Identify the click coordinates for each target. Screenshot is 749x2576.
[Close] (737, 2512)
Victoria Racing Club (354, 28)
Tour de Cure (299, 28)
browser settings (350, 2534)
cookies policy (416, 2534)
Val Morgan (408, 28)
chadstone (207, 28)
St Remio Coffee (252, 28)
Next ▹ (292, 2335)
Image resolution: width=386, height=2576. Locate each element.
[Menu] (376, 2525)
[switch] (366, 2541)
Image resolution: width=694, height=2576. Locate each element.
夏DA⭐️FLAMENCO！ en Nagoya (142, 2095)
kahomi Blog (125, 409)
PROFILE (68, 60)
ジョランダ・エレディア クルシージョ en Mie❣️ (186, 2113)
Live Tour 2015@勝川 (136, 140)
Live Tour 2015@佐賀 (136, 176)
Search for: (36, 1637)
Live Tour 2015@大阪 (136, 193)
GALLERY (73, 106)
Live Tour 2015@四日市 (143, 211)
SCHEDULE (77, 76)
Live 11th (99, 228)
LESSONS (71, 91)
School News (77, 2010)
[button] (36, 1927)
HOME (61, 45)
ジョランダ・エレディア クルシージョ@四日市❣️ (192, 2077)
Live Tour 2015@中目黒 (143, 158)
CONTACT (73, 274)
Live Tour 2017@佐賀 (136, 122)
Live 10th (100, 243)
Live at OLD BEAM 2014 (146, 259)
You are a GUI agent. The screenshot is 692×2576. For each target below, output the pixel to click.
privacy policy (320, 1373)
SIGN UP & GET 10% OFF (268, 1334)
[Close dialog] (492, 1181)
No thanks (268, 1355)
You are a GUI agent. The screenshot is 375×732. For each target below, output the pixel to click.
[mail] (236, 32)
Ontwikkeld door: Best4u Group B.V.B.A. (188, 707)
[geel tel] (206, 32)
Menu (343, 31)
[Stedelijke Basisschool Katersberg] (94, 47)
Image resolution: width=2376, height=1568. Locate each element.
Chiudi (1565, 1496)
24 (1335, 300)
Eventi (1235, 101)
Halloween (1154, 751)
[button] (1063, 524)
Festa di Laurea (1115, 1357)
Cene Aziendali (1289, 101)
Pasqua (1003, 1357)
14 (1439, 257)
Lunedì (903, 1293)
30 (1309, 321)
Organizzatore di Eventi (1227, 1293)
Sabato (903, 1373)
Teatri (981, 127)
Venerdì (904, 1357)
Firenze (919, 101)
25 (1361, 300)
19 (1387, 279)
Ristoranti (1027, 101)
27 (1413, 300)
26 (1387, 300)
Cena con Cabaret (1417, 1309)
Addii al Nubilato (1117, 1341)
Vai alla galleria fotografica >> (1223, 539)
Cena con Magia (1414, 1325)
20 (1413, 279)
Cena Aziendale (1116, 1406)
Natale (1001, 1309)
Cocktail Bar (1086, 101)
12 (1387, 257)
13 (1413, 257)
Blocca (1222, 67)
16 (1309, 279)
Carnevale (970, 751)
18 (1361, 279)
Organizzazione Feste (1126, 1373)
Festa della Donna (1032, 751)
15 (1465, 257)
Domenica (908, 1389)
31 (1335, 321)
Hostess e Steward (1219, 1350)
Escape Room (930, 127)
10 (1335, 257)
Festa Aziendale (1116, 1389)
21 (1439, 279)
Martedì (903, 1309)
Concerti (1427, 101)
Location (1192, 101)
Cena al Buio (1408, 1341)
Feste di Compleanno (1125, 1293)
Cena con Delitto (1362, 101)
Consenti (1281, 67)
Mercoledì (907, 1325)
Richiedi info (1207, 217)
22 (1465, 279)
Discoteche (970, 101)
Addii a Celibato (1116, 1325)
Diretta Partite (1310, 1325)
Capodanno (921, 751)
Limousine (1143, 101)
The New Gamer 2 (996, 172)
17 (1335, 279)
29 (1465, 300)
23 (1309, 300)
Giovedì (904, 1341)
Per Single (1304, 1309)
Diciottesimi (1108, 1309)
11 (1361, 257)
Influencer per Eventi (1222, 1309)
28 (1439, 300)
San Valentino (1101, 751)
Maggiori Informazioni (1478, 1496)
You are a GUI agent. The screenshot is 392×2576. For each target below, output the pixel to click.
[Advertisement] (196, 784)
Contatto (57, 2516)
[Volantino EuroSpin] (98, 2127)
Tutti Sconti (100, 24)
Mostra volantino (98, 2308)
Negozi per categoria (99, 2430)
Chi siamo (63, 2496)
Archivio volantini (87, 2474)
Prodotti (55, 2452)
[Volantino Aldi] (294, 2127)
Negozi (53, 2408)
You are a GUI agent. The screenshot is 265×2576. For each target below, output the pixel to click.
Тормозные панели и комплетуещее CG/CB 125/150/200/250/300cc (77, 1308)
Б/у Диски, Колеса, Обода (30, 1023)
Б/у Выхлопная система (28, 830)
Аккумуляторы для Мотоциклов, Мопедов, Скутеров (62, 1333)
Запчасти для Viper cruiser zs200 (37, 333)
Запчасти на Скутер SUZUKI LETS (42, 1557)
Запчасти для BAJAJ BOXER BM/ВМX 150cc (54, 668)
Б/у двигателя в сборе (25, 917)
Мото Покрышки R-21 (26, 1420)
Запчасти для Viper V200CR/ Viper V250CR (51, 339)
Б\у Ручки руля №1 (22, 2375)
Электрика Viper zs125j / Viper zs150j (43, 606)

### What you have to do
Please give an exact copy of the entries above, from the line with "Giovedì (904, 1341)" down to the line with "Negozi (53, 2408)", inclusive, and nothing else.

### Answer box
Giovedì (904, 1341)
Per Single (1304, 1309)
Diciottesimi (1108, 1309)
11 (1361, 257)
Influencer per Eventi (1222, 1309)
28 (1439, 300)
San Valentino (1101, 751)
Maggiori Informazioni (1478, 1496)
You are a GUI agent. The screenshot is 392×2576. For each target below, output the pixel to click.
[Advertisement] (196, 784)
Contatto (57, 2516)
[Volantino EuroSpin] (98, 2127)
Tutti Sconti (100, 24)
Mostra volantino (98, 2308)
Negozi per categoria (99, 2430)
Chi siamo (63, 2496)
Archivio volantini (87, 2474)
Prodotti (55, 2452)
[Volantino Aldi] (294, 2127)
Negozi (53, 2408)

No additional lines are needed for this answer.